## Problem to solve:
Starting at the line that contains "You are a computer-use", repeat each line of the listing below through the last one, exactly, and leave out every picture.

## Data for review:
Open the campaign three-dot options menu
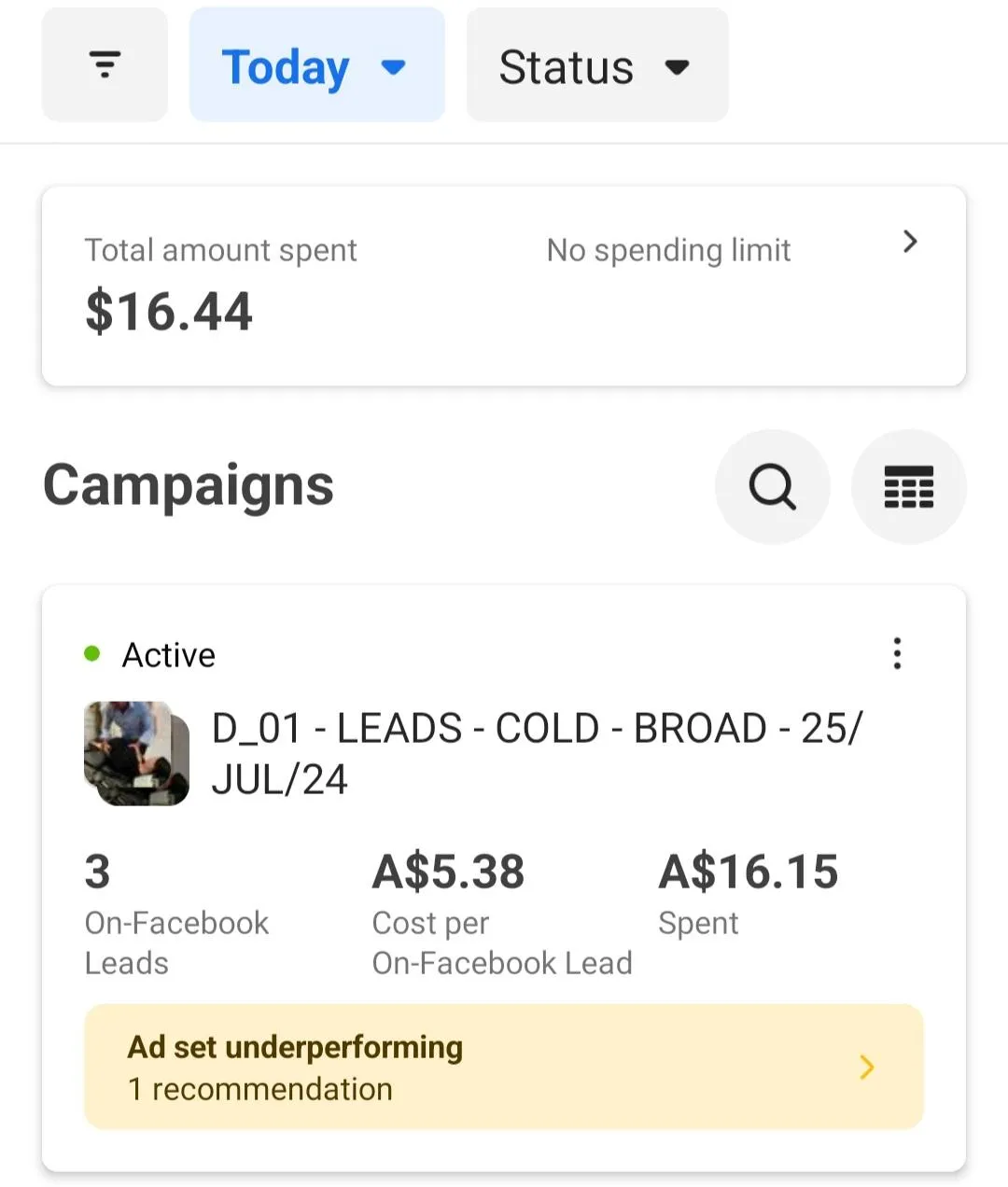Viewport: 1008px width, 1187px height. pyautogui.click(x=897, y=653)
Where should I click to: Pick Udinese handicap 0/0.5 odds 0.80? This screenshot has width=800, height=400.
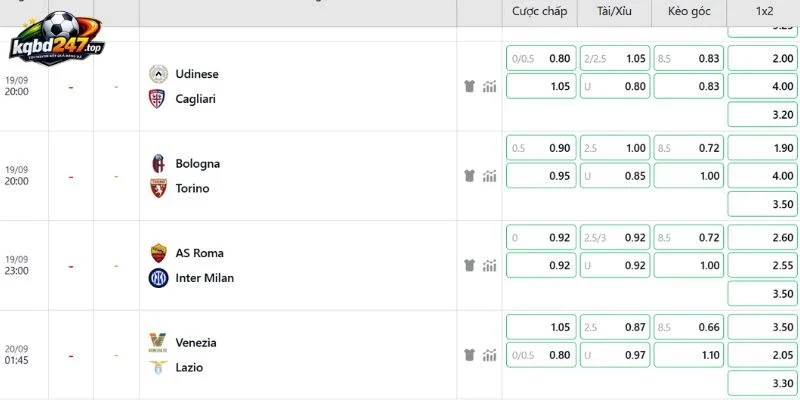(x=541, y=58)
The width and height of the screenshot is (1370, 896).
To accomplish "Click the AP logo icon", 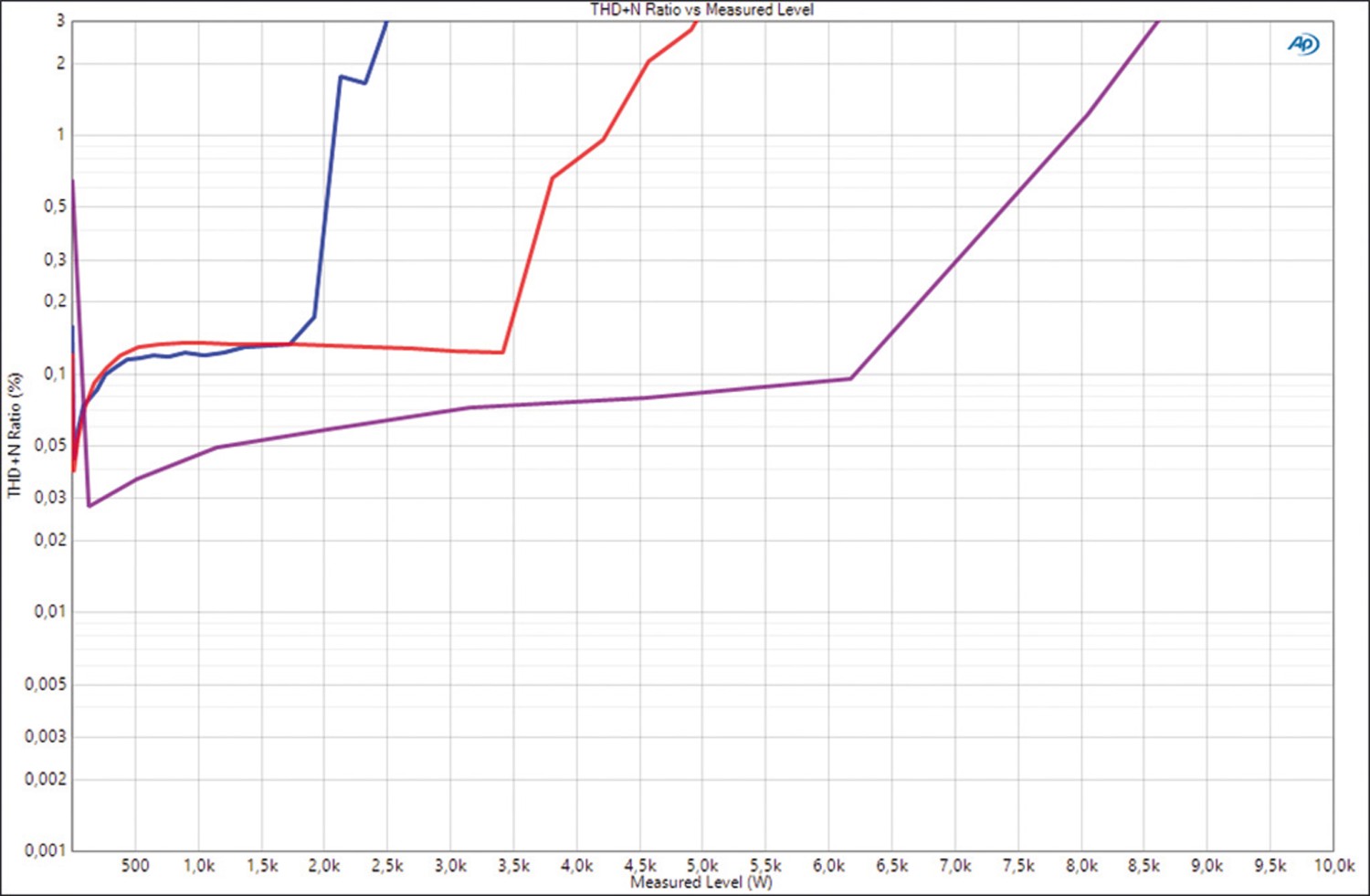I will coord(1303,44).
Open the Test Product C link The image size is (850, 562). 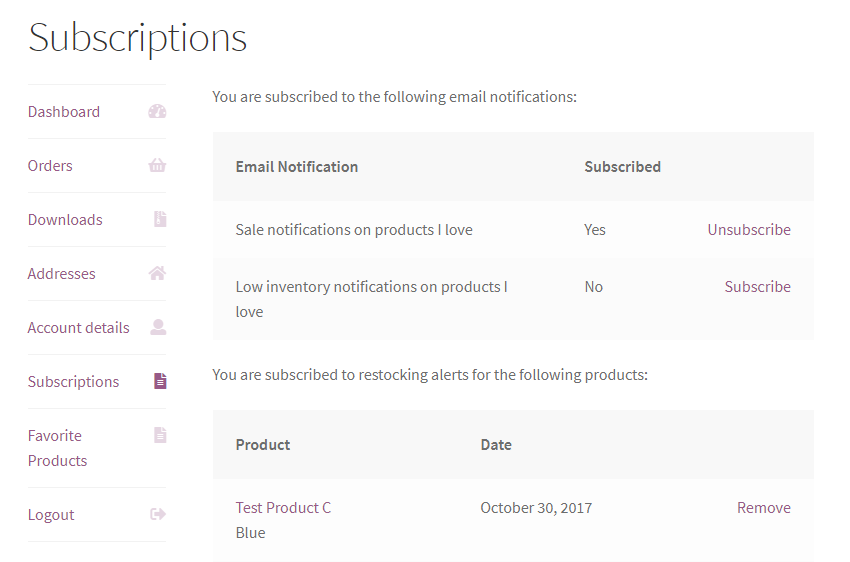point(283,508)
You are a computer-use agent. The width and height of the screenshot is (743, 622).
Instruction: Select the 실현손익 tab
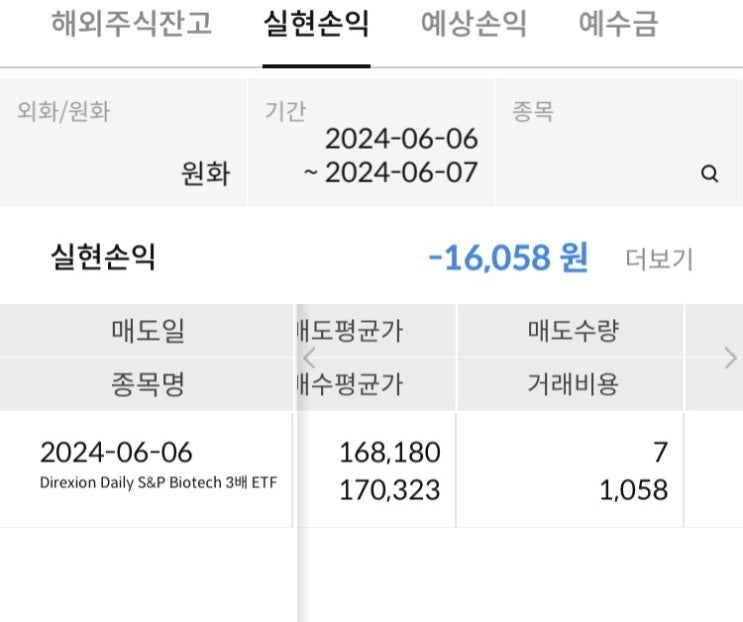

## Output for this task:
You are a computer-use agent. The width and height of the screenshot is (743, 622).
Instruction: Select the 실현손익 tab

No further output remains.